Short task -
Reproduce the lines of the material verbatim, from its start through the line holding "pyautogui.click(x=736, y=11)", inclusive.

Word and item position data -

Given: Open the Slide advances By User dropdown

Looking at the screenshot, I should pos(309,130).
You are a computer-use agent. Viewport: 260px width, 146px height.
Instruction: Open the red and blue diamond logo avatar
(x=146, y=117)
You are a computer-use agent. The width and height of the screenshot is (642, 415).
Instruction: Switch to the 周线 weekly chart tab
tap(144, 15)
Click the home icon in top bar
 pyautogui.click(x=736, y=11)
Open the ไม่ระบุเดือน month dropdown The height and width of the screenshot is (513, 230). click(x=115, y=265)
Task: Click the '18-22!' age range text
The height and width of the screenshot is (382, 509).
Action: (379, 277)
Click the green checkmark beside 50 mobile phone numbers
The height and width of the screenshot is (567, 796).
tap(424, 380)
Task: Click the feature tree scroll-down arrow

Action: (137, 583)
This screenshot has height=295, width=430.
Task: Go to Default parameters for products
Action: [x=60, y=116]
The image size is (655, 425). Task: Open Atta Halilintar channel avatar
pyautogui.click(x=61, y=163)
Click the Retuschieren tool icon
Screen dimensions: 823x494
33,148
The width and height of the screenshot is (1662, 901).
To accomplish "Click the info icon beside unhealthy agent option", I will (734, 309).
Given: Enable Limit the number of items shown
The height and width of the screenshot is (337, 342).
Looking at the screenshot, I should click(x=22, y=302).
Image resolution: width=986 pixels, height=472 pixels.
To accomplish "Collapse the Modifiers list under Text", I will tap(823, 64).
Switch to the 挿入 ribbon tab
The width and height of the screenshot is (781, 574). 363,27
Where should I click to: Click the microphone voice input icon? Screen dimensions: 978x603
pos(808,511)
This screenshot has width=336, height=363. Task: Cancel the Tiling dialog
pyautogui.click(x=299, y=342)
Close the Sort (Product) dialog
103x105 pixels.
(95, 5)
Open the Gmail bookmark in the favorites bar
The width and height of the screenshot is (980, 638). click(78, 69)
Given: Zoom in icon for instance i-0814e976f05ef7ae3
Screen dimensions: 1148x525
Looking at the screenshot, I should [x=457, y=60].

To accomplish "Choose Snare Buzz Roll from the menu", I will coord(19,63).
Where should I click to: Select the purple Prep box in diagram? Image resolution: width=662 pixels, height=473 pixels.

Correct answer -
Given: Open the Slide advances By User dropdown

Looking at the screenshot, I should pos(309,130).
You are a computer-use agent. Viewport: 260px width, 146px height.
Instruction: Open the red and blue diamond logo avatar
(x=146, y=117)
You are a computer-use agent. The width and height of the screenshot is (642, 415).
Instruction: Switch to the 周线 weekly chart tab
tap(144, 15)
Click the home icon in top bar
 pyautogui.click(x=736, y=11)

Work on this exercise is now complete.